# Digital Potentiometer - Volume Control

I am trying to use a digital potentiometer for volume control with my Arduino Uno. I am using the LM386 amplifier with the above setup. The mechanical 10K pot has been replaced with a 10K AD5245 Digital pot.

Here is how the pot is wired up:
A = Pin for of Arduino Uno
B = GND
W = Pin 3 of the Amplifier
SDA = A4
SCL = A5
Vdd = 5V (Arduino)
GND = GND

I tested out a simple program to check the adjustments of volume and here is the code:

``````  tone(4, 261); //Output tone on pin 4 and 261Hz
Wire.beginTransmission(44); // transmit to device #44 (0x2c)
Wire.write(byte(0x00));            // sends instruction byte
Wire.write(val);             // sends potentiometer value byte
Wire.endTransmission();     // stop transmitting

val++;        // increment value
if(val == 255)
{
val = 0;    // start over from lowest value
}
delay(1000);
``````

It increases resistance until the value 255 is reached. After testing the code out, the 4th or 5th value is equal to max volume. When using a mechanical linear pot, the volume can be adjust in the first half a turn before reaching maximum volume. Am I doing anything wrong here? Any advice much appreciated!

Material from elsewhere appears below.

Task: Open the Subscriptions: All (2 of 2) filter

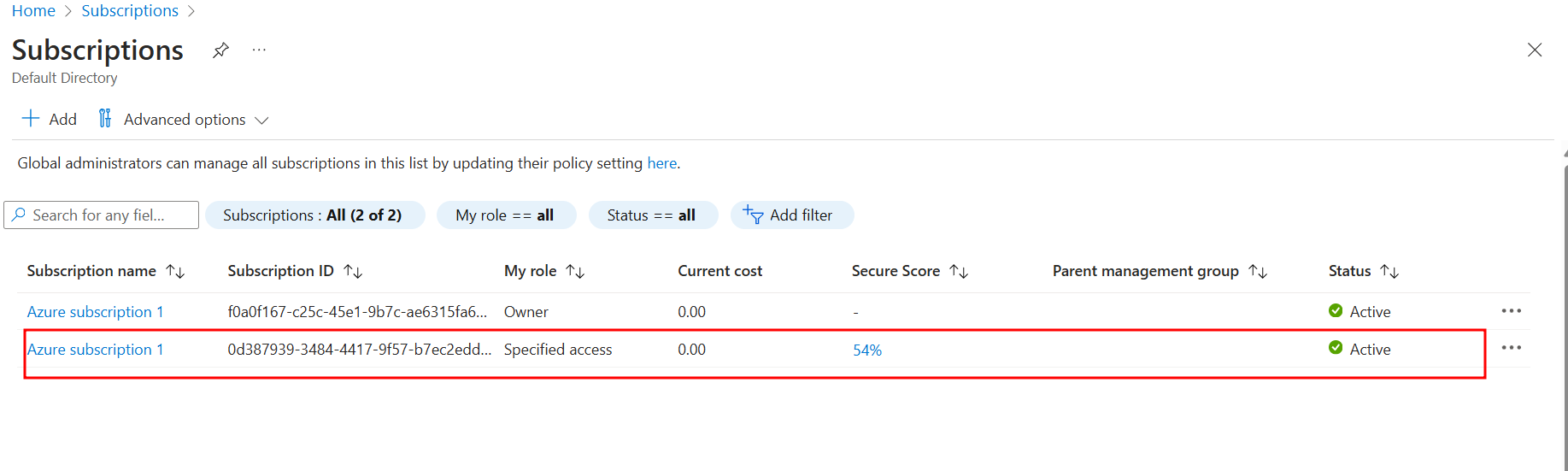Action: pyautogui.click(x=314, y=215)
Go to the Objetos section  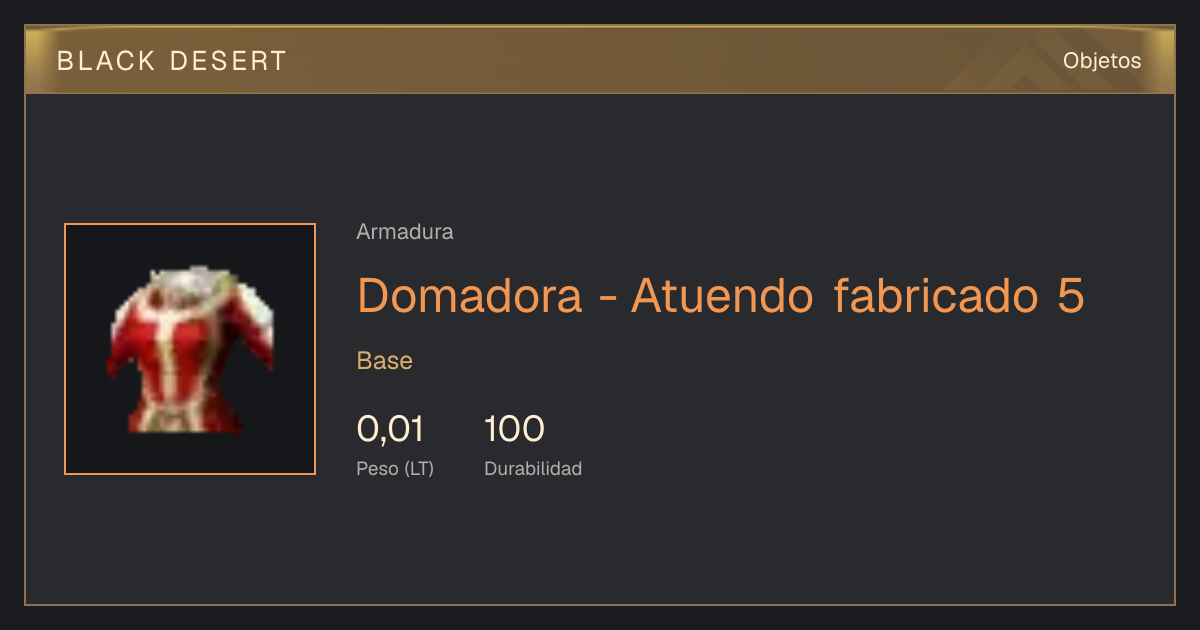(x=1102, y=61)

When using a mechanical linear pot, the volume can be adjust in the first half a turn before reaching maximum volume.

Linear pot, or audio/logarithmic pot?

Audio taper example

Your hearing and your brain are proportional or logarithmic. .

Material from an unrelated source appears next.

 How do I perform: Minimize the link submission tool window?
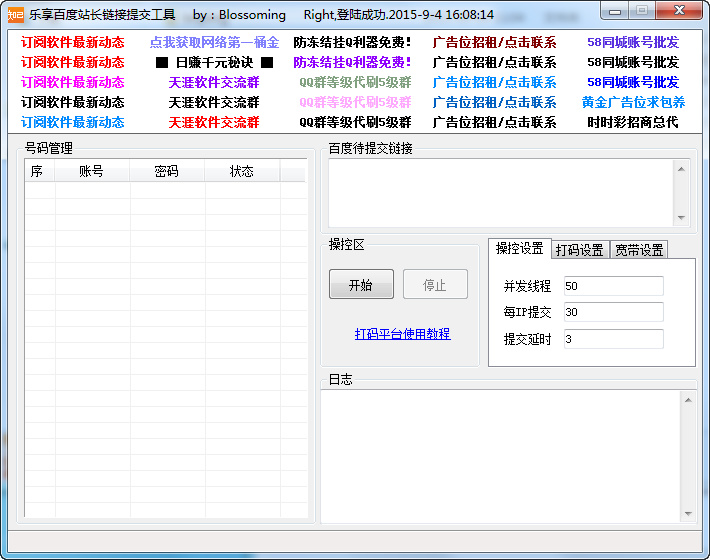coord(614,11)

For example, if you go from 1* to 2, that's in increase of +1, or +100% (or +6dB), which is a big obvious change.

If you go from 9 to 10, that also an increase of +1, but it's only about +10% (about +1dB) which is barely noticeable.

Or, you can think about 1 singer or guitar player vs 2 singers or guitar players. If you have a group of 9 or 10 signers or guitar players, you might not notice if you add or subtract one.

You could do the thing with a length of rope... A 20-foot (or meter) length of rope is a LOT longer than a 10-foot length of rope. But, if your rope is 1000 feet long, a 10-foot difference doesn't seem like much.

• These numbers could represent signal voltage, or any other linear amplitude.